[Input material]

________________________

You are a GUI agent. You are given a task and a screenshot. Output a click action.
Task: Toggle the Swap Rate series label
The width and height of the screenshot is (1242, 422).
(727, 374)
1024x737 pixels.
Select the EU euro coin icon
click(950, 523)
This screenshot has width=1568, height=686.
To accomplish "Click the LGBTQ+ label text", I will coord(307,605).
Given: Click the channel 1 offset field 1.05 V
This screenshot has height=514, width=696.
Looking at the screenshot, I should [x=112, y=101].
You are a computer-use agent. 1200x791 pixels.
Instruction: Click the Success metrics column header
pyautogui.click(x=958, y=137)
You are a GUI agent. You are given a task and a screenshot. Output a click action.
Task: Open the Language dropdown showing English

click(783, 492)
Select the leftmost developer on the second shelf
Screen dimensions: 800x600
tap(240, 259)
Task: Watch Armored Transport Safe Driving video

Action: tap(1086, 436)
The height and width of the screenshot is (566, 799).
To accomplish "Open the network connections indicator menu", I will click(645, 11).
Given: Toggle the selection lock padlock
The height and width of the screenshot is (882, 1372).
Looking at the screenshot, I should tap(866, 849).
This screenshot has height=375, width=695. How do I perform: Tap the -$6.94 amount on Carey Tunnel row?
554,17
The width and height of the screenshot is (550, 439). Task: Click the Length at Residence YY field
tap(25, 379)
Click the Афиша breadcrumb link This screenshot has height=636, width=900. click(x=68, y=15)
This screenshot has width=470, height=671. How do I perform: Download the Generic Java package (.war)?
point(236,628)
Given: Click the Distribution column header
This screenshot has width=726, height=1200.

________________________

[Exercise]
Which lines above include "accomplish"? Show each of them by copying it.

[Completed task]
To accomplish "Click the LGBTQ+ label text", I will coord(307,605).
To accomplish "Open the network connections indicator menu", I will click(645, 11).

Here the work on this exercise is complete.